Since the phylloxera, the port houses have declared fewer vintages, but the quality is better. Today, both local and domestic investment in the region is focused on quality not quantity. More and more people are discovering port. The French drink the most port in general, but the British and secondly, the Americans, consume the most vintage port.

Regions

The Douro Valley was probably the world's first officially demarcated wine region. It is no doubt the world's most difficult wine growing region. Demarcated in 1756, it is a region that spreads out over 618,000 acres. Of this area, there are only 10 to 12% or approximately 82,000 acres, of cultivated vine planted on the harsh, rugged mountains that rise up from the Douro River and its tributaries. At times the inclination increases from 35% up to 70%. Some grapes are grown as far up as 1800 feet, but the best grapes are grown at the lower elevations. There is a local saying that the best port comes from the grapes that can hear the river flowing.

Douro Valley
Douro Valley

The region, referred to locally as "the Douro," begins at the Serra do Marão, a range of mountains 40 miles inland, and extends almost 100 miles to the Spanish border. At its widest point it measures only 16 miles. The mountains create a weather barrier, sharply cutting the rainfall that is received to the east of them. The climate of the Douro becomes one of extremes. The summers are extremely hot and dry often reaching 110°F, and the winters can be quite cold as the mercury sometimes drops below 0°F.

The Serra do Marão mountain range was for so long an obstacle, that the region has always been a remote one — a feeling and look it still retains to this day. Settlements are few and far between. Transportation and communications require patience.

There is almost no soil on these mountains. What is there is a hard schist that retains little water and features few nutrients. In fact, it is very acidic due to high potassium and low calcium and magnesium content. And it contains excessive aluminum which is toxic to the roots. But man's fierce dedication, determination and hard work has turned what might look like a lunar landscape, into a first class wine growing region.

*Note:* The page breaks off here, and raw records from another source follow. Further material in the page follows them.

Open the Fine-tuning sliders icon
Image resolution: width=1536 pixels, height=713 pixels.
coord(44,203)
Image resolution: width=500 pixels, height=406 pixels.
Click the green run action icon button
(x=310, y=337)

Over a period of 300 years, a gritty, choking, soil has been created by smashing up the schistose rocks to a depth of three feet. The sides of the mountains have been fashioned into terraces most often by the use of pointed iron tools and dynamite. Grape vines cling to these terraces and follow the contour of the mountain. Their search for water may push the roots down 65 feet through the fissures in the schist. This is truly a wine born of adversity.

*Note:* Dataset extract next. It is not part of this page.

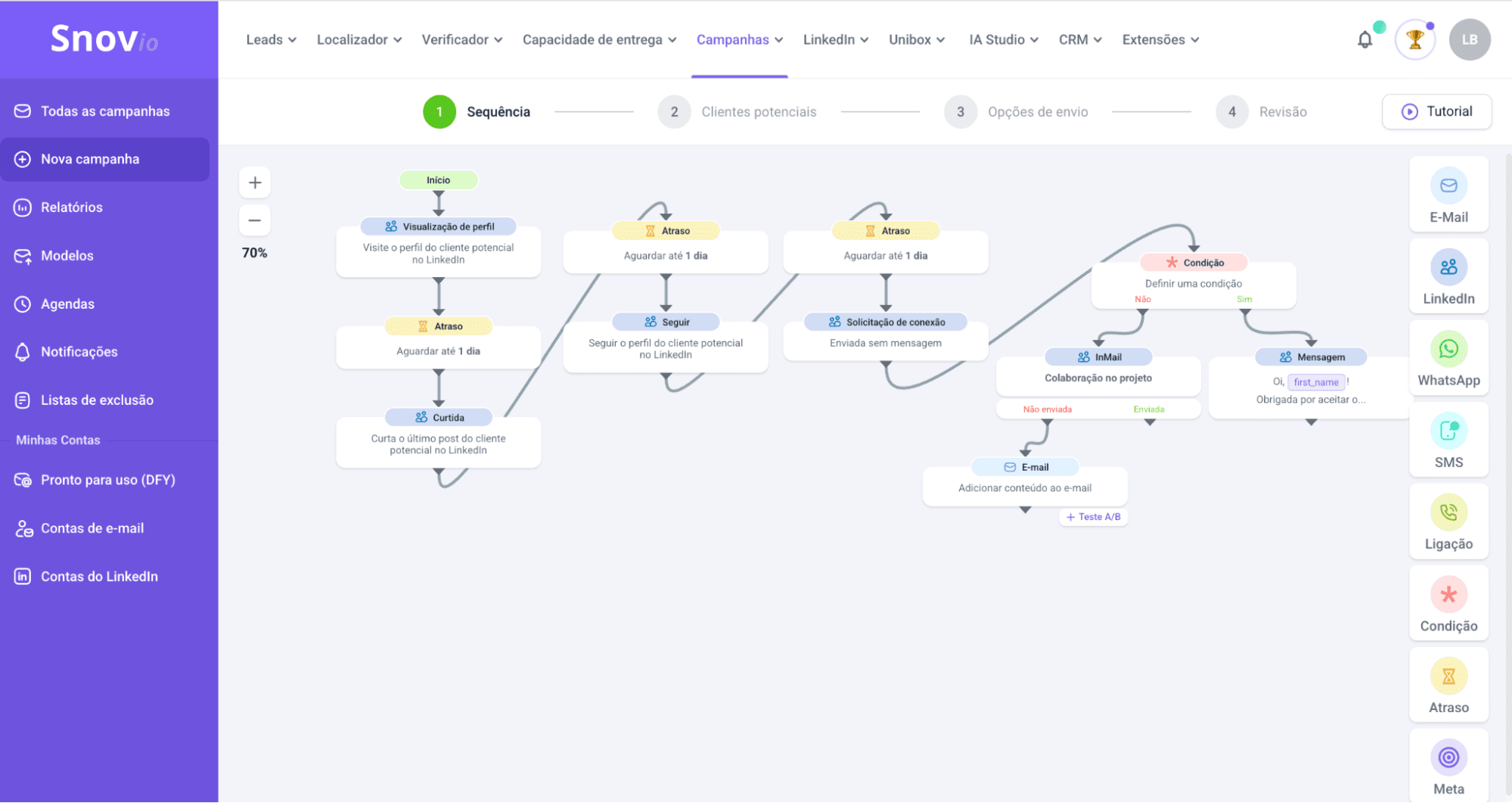Select the WhatsApp step icon

1448,349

The Port wine region is divided into three sub-zones — the Baixo (lower) Corgo, the Cima (higher) Corgo, and the Douro Superior. The three regions are determined by natural conditions. The westernmost Baxio Corgo is the smallest region, yet due to its close proximity to the Atlantic ocean it gets the most rainfall, is the most fertile, and thus is the most abundant. It tends to produce the lightest wines like ruby and tawny ports. It produces almost 50% of all port made.

Upstream, the Cima Cargo is more than double in size with approximately 235,000 acres. About 14% is planted with vines. This sub-zone is demarcated from where the Corgo River intersects the Douro to the Cachão de Valeira Gorge. Here, where rainfall is significantly less – about 28 inches a year – is where most of the high quality tawny, LBV, and Vintage port is made. Surrounding the town of Pinhão, are most of the famous wine growing properties or quintas. This region accounts for about 36% of the port produced.

The last region is the Douro Superior and extends to the Spanish border. It is the largest of the three sub-zones with 271,700 acres. It is the most arid and the least developed. Only about 13% of all port is produced here. It will be interesting to see what developments will come to this zone in the years ahead.